Stored items:
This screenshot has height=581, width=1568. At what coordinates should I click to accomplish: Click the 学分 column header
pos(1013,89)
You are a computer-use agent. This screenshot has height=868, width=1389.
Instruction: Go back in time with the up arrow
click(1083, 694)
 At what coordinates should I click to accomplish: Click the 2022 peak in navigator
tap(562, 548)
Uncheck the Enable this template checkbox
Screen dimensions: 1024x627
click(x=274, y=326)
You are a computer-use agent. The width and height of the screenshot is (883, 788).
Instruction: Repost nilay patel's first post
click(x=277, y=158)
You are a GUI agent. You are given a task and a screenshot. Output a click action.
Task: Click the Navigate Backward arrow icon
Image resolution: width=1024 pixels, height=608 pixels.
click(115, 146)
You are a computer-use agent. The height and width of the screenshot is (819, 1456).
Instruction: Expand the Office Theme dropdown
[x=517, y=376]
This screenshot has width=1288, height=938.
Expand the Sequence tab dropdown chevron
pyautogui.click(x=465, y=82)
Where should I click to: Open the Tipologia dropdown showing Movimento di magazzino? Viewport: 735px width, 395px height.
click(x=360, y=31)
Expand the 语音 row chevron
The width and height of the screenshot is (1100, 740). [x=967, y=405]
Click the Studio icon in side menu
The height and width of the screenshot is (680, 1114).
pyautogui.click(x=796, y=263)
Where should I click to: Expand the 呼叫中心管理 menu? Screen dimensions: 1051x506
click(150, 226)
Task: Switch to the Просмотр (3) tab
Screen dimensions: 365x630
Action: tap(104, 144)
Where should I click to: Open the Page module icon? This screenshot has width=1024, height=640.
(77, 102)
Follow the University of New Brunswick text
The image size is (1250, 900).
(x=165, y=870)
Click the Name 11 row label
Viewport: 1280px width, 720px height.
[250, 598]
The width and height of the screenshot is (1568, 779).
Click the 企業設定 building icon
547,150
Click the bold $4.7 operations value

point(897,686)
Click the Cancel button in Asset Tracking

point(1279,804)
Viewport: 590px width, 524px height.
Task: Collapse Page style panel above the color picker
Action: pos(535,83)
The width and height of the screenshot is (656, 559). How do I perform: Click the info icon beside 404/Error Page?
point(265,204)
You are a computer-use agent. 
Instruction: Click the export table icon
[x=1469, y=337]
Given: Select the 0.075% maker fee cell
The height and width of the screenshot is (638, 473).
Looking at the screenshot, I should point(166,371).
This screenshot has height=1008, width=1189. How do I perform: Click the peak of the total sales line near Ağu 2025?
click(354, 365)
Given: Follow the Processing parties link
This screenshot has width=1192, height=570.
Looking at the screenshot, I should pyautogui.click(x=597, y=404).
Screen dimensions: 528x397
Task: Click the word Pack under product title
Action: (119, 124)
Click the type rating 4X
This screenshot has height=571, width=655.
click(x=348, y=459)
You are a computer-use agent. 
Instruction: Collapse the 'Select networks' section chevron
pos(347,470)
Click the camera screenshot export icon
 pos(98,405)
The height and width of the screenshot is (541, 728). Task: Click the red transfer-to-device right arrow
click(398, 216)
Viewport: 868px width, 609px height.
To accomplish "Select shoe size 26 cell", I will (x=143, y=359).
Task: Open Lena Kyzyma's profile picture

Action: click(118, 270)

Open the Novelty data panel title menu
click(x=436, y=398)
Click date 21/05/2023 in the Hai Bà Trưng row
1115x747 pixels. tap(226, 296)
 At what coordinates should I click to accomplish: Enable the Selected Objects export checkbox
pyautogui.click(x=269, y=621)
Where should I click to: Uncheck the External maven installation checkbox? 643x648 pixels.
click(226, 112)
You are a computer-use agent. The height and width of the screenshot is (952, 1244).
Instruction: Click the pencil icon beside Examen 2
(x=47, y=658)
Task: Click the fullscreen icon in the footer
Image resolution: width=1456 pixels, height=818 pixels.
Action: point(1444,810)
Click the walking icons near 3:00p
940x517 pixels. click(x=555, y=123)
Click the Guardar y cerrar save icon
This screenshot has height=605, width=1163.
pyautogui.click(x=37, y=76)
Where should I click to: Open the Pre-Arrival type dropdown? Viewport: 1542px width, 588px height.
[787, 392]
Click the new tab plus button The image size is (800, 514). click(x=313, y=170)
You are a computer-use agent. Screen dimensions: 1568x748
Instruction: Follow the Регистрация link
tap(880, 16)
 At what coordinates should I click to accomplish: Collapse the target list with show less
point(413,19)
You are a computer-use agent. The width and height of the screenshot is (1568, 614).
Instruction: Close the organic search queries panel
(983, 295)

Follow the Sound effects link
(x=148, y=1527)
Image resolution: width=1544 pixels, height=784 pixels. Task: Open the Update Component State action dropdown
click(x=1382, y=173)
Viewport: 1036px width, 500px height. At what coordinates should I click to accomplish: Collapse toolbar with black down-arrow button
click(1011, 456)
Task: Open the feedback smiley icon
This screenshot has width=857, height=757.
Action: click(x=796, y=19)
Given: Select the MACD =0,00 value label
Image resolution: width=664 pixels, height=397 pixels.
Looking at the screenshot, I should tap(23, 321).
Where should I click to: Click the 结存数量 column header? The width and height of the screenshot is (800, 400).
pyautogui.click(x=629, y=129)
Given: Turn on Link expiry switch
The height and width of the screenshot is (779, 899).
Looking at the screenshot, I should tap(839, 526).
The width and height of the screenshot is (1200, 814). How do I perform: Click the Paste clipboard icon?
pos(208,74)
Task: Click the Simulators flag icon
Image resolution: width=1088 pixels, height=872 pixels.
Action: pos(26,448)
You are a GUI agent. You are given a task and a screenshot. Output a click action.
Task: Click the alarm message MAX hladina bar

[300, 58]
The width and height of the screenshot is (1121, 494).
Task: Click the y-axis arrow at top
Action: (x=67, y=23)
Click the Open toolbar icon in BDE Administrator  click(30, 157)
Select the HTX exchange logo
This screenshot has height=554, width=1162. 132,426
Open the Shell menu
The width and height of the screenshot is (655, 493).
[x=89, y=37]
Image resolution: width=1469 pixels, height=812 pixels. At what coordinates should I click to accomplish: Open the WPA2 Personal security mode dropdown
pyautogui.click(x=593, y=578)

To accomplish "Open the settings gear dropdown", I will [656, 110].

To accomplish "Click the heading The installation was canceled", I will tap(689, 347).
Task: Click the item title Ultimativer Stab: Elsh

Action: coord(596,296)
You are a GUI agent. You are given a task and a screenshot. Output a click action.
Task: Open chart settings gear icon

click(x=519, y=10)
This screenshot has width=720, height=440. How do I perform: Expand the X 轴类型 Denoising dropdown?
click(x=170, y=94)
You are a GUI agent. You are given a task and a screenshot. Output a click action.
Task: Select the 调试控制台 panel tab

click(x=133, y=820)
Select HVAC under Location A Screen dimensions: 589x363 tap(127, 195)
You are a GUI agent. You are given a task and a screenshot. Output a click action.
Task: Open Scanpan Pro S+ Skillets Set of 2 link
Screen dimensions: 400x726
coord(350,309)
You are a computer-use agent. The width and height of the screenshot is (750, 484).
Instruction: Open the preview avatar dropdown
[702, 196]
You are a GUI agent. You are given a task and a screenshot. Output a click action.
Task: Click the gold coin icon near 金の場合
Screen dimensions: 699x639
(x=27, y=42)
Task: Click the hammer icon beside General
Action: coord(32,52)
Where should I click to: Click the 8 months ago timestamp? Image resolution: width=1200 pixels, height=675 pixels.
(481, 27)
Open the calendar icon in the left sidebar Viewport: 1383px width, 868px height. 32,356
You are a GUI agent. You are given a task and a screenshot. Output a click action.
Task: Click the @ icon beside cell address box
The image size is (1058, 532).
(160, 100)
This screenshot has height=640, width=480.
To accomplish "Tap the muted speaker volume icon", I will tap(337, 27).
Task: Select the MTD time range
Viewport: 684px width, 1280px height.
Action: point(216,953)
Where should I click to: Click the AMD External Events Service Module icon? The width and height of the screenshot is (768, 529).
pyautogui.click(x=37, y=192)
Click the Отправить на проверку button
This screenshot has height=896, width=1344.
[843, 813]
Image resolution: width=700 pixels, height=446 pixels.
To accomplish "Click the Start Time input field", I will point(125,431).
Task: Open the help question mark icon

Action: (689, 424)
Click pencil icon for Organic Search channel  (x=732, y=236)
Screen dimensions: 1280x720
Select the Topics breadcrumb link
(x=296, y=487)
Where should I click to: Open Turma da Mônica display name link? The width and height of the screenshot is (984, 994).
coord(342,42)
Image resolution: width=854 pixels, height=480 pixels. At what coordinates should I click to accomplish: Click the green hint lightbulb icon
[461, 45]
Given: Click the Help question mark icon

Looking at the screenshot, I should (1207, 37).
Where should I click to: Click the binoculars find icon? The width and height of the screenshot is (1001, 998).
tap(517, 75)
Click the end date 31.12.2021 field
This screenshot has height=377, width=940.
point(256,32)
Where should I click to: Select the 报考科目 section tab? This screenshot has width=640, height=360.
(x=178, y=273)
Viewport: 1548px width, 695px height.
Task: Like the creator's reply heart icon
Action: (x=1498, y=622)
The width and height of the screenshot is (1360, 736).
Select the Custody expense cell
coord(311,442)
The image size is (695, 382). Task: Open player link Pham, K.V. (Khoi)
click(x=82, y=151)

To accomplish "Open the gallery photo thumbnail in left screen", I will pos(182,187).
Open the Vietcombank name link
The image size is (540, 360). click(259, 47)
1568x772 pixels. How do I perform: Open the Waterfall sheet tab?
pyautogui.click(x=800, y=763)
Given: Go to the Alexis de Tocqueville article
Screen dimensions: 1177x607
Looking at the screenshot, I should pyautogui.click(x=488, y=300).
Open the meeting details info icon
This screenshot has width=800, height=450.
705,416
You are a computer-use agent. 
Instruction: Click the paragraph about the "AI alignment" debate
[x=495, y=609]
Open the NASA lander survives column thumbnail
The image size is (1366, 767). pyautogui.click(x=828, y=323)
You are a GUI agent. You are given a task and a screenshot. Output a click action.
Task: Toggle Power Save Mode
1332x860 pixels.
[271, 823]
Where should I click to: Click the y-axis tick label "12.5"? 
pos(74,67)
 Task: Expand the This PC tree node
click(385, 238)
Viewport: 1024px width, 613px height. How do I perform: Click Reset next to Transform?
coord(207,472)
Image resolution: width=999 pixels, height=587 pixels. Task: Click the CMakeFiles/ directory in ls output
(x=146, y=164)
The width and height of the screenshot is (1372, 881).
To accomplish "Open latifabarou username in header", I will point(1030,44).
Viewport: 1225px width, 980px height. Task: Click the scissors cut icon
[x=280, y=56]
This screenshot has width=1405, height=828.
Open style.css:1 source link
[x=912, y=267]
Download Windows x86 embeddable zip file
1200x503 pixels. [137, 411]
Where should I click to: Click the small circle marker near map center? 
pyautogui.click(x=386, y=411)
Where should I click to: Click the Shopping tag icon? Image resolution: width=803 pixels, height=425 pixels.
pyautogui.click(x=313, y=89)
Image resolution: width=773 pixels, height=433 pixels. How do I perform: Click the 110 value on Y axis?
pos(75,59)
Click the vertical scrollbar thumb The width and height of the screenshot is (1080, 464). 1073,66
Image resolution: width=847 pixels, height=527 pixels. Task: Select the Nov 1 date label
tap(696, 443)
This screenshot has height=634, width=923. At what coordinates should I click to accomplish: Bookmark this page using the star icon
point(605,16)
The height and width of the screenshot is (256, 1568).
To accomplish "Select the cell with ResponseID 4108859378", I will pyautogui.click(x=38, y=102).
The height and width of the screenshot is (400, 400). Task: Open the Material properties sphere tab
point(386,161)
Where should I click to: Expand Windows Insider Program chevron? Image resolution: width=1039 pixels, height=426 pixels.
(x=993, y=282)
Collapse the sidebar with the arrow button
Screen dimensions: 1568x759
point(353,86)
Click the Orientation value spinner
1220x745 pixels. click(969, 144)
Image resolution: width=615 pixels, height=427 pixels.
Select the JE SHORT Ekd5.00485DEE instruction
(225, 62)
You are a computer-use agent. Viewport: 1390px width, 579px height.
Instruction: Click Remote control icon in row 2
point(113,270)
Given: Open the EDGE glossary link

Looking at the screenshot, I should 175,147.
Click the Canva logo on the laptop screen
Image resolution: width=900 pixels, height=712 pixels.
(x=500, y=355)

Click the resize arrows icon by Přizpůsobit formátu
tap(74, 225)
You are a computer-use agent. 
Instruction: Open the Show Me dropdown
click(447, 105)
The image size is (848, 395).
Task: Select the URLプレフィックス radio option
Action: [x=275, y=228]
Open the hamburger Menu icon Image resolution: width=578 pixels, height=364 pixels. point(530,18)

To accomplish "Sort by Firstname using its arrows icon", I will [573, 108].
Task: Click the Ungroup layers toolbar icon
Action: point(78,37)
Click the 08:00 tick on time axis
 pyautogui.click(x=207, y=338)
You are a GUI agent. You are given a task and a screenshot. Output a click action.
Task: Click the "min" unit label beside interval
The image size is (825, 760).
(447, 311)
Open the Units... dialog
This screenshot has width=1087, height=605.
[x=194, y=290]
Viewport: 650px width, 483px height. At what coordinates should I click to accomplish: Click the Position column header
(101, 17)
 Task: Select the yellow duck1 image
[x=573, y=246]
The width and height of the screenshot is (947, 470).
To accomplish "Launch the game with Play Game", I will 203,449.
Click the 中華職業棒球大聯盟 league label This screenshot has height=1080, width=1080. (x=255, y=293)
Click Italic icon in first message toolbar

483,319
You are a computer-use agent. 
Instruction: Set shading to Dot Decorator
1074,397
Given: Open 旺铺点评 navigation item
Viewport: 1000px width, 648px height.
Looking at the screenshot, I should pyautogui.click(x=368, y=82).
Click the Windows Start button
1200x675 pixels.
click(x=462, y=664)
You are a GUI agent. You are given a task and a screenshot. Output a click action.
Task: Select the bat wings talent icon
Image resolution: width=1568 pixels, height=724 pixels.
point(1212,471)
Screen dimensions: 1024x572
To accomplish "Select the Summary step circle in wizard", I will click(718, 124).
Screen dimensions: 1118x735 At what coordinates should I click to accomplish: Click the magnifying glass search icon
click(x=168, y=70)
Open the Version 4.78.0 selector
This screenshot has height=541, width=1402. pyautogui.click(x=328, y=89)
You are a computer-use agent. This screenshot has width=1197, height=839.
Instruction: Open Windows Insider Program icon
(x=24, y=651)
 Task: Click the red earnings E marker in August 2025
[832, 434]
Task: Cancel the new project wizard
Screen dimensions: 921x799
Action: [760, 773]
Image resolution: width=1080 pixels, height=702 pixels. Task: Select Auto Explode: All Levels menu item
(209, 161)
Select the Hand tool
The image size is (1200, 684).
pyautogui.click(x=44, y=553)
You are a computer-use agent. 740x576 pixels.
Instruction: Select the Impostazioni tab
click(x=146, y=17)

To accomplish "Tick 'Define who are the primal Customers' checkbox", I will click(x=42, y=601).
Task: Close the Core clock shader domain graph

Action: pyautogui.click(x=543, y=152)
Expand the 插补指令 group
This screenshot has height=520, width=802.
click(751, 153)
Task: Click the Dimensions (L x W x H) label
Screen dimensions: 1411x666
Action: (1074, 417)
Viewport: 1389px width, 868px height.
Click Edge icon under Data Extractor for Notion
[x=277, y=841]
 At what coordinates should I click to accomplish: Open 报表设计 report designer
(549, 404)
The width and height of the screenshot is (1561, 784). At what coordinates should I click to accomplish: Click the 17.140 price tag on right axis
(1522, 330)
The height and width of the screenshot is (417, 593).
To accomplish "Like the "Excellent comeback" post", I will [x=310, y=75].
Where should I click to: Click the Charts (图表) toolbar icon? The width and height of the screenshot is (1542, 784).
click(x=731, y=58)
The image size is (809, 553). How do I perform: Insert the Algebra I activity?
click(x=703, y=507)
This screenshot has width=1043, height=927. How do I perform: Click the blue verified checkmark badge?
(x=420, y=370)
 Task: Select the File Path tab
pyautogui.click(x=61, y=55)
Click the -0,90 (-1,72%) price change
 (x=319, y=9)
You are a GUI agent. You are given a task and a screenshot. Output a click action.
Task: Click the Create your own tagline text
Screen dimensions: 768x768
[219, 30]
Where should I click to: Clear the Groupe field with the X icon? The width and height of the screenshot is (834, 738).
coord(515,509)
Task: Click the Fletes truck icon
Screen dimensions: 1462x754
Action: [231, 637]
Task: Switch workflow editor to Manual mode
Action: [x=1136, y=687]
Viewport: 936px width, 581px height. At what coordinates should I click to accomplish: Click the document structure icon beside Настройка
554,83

BRIEF
For every line of the records that includes the string "wizard", add one to a tally; the answer is that tally alone.

SOLUTION FOR THIS TASK
2